To do that, we need to rethink our undergraduate education in engineering, while maintaining our research infrastructure and culture at universities. The U.S. can still boast that its research enterprise is the best in the world. It has been based on federal and industry investments in universities, and the availability of graduate students to perform cutting- edge research.
To maintain this advantage, we must invest more in research and development and, therefore, in graduate education. We must develop avenues that enable talented foreign engineers and scientists to leverage their knowledge with U.S. industry. This will require a new relationship between universities and industry.Universities must find ways to become the research and development arm of industry. To do this, we must rethink our intellectual property policies vis-Ã -vis industry.

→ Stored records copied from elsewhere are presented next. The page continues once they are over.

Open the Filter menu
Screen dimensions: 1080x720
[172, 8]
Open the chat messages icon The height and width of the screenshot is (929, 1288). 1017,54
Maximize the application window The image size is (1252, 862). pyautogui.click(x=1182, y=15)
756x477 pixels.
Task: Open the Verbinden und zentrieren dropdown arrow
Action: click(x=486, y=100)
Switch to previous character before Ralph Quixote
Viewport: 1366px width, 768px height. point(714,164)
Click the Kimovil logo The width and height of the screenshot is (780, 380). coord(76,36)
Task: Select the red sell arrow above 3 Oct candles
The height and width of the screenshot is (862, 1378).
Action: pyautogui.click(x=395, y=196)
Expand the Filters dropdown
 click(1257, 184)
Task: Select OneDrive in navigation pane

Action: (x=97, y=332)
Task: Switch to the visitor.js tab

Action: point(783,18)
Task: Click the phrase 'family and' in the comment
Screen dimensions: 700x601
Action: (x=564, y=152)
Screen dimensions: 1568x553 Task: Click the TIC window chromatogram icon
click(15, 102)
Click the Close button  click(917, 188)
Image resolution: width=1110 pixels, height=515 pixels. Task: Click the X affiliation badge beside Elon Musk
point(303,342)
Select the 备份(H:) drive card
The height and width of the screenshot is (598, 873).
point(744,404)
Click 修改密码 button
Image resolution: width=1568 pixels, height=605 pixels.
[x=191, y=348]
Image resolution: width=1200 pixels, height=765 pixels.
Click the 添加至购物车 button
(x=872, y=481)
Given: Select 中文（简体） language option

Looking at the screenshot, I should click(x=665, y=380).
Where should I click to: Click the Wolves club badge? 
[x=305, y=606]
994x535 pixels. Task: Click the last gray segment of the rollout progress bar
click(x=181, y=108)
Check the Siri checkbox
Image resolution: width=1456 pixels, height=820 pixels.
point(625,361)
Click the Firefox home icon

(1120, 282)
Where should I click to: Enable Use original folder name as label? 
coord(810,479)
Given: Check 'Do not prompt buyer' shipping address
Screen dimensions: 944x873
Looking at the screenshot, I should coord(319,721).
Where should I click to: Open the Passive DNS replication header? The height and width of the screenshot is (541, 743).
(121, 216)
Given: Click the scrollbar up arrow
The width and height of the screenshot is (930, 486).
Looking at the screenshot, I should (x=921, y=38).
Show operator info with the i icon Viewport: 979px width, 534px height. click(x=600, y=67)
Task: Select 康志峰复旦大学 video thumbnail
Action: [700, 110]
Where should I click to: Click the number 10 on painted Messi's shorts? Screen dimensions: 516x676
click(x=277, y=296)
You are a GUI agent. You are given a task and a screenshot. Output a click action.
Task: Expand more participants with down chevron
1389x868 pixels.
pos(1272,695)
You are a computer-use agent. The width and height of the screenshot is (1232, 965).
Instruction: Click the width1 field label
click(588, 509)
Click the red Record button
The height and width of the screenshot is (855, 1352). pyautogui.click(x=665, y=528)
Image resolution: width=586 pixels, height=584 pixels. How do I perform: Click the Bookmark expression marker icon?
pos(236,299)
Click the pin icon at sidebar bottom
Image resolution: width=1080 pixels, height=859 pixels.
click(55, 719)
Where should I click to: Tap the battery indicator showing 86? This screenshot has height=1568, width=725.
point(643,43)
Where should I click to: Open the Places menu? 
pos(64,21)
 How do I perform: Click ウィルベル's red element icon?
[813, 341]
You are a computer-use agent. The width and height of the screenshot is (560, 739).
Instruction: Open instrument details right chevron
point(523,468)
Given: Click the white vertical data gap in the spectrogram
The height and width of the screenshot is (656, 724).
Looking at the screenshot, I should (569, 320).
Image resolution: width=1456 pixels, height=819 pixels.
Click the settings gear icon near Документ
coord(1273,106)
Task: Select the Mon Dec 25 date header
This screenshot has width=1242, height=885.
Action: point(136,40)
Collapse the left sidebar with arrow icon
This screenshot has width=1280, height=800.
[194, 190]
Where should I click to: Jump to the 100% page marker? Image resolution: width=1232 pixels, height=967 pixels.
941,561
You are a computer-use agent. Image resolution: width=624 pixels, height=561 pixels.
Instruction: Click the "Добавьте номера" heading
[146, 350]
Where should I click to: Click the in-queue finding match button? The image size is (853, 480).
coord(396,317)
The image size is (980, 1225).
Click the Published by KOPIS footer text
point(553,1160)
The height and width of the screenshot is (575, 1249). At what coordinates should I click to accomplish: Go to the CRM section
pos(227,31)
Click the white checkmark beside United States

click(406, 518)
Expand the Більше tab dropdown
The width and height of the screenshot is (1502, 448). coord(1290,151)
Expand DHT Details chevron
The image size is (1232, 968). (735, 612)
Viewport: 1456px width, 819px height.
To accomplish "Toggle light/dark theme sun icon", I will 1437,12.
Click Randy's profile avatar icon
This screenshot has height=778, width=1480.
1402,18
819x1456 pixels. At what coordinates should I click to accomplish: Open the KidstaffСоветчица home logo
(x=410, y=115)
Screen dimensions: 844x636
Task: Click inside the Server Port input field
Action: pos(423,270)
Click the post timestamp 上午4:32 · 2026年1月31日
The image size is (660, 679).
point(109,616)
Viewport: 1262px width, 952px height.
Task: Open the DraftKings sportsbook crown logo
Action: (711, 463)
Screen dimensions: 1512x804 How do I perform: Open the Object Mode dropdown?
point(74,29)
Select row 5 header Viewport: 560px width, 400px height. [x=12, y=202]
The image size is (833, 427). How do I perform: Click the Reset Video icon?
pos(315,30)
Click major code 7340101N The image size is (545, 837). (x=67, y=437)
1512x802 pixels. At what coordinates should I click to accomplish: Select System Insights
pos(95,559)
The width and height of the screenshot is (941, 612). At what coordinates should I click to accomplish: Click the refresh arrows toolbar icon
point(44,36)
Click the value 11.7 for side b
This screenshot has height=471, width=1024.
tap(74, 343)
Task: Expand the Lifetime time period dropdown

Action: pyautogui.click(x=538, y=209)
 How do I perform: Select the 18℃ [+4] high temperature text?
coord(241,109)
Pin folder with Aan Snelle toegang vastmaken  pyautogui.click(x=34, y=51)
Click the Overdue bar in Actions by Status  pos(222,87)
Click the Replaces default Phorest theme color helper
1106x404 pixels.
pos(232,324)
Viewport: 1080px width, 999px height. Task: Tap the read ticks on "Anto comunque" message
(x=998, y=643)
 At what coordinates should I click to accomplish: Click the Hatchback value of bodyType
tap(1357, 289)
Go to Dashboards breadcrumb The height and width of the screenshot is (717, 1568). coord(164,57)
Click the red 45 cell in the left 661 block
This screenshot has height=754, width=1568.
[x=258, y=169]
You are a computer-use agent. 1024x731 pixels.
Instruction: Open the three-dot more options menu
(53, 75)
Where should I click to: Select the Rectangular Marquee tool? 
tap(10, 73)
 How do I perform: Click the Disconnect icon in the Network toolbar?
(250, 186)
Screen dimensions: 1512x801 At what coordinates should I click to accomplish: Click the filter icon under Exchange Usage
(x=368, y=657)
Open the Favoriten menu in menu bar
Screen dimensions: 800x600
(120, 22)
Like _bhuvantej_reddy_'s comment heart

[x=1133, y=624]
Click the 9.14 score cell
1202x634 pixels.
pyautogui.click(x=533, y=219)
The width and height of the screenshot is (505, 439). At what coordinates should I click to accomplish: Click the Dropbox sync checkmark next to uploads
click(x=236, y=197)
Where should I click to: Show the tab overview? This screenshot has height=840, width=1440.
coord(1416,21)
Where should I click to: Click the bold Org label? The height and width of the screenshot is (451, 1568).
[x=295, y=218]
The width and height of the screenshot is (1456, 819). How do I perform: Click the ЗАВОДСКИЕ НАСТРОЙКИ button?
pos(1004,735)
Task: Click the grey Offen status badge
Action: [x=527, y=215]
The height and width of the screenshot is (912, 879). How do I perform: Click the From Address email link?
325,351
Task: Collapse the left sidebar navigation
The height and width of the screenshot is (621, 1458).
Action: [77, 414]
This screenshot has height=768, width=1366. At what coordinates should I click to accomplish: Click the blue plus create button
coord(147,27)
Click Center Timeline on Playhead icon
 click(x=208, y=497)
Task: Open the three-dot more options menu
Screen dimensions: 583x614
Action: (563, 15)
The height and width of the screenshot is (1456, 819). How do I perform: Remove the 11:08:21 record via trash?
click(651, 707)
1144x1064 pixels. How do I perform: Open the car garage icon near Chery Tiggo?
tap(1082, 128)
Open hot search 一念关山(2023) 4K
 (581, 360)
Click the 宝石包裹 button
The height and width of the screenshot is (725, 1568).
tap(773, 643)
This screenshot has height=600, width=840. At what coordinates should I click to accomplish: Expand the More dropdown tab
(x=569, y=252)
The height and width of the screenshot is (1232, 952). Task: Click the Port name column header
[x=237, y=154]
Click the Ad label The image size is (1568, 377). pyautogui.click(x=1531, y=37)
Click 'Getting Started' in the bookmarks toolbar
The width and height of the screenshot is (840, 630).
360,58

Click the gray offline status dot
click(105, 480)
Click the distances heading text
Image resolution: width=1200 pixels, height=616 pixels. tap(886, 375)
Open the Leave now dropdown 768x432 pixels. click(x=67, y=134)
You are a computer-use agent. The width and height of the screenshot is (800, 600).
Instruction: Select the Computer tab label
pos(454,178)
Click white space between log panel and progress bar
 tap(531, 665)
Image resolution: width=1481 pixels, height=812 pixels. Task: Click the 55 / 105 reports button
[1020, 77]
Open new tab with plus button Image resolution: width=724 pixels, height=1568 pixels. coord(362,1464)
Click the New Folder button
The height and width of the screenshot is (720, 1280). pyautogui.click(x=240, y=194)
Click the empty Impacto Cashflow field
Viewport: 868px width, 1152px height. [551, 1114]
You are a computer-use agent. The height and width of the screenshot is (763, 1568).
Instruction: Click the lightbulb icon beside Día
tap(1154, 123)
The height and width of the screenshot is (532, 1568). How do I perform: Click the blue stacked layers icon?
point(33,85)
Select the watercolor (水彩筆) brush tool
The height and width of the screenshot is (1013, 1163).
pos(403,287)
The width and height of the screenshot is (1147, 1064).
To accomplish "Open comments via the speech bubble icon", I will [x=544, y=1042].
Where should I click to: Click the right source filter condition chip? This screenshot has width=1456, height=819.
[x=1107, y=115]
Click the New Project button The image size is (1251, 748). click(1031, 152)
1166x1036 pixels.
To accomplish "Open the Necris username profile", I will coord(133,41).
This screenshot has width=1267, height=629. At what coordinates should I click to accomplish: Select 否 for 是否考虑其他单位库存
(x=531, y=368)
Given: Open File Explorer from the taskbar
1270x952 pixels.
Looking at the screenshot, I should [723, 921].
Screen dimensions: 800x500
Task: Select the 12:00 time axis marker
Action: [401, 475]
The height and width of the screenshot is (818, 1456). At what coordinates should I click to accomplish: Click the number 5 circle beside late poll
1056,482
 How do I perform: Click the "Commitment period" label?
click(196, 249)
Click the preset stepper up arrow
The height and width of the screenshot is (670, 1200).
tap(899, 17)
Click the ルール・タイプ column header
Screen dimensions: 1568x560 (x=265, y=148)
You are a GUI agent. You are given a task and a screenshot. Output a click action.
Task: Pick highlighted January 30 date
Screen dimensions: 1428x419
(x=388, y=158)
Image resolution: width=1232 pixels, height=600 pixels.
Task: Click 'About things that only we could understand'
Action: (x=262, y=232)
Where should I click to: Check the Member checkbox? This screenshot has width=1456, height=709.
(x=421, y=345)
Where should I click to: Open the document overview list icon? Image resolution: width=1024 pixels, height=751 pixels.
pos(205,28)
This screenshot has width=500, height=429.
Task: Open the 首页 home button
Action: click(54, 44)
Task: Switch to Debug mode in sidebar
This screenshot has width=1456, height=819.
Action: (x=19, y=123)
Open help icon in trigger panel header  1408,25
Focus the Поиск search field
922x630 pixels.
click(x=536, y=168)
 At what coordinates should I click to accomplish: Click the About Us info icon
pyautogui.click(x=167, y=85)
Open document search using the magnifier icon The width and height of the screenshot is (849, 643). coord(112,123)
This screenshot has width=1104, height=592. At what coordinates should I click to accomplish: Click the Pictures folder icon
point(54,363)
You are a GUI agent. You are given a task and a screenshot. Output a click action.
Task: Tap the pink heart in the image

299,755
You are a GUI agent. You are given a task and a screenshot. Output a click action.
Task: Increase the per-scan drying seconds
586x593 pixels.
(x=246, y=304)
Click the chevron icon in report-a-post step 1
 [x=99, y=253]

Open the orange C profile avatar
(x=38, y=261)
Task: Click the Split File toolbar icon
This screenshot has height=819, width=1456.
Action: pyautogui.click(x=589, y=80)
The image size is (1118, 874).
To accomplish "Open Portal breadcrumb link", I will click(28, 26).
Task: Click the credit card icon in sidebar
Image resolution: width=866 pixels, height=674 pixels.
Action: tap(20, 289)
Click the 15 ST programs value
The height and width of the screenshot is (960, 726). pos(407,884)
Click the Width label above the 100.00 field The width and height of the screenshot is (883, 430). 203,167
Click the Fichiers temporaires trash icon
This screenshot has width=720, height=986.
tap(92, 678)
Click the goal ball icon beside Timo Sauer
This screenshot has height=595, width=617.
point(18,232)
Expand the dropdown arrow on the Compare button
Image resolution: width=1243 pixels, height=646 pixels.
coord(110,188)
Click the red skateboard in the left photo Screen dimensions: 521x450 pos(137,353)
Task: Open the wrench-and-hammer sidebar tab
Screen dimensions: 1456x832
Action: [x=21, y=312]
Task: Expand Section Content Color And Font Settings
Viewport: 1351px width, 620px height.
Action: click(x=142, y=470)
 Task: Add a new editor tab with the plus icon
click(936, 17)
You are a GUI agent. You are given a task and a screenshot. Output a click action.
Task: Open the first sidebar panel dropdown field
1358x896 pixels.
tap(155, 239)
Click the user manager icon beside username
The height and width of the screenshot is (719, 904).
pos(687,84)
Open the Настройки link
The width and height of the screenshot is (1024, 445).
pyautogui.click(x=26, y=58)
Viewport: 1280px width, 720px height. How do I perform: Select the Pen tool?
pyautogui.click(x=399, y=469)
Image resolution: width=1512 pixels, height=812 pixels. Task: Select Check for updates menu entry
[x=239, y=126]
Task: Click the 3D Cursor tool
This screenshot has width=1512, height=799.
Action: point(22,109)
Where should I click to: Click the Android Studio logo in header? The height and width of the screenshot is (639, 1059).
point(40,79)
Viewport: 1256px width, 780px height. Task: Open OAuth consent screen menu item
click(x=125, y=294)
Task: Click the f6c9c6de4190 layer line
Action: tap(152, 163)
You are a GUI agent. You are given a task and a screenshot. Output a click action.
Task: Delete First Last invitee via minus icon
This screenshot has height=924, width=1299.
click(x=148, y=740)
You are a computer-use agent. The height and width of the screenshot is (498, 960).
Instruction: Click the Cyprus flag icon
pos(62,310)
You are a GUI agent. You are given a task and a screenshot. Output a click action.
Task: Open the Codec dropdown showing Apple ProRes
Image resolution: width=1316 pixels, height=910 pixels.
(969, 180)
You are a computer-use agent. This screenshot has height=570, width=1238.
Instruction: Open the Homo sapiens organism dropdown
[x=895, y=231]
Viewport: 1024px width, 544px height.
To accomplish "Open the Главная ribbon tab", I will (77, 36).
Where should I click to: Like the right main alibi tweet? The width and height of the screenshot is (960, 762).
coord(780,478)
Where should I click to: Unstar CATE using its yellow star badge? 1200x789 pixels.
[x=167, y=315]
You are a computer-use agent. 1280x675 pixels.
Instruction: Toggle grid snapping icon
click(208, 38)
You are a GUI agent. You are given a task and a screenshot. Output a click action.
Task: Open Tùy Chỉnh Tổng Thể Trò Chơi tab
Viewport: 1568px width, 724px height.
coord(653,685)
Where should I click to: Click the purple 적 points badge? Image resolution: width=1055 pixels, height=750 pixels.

Curriculum changes also are important. At Carnegie Mellon, we are now developing a curriculum, at both the graduate and undergraduate levels, that will allow students to enable, manage and deploy innovation in a multilingual, multicultural and multinational environment while maintaining excellence in technical education. I call this the Carnegie Plan for a “Flat World.” Every business has had to face the challenges of globalization and alter its way of doing business. Universities have failed to respond to those global pressures. This is the real threat to U.S. leadership in innovation.
American universities must develop the flexibility to operate beyond their campus borders so as to engage today’s global enterprises and the brightest young minds around the world. Deploying such a plan will enhance our comparative advantage. Even if the U.S. has a smaller percentage of the world’s engineers, it will be able to compete because its engineers will be the managers of complex global interactions. In the final analysis, it’s the quality of engineer that counts, not the quantity.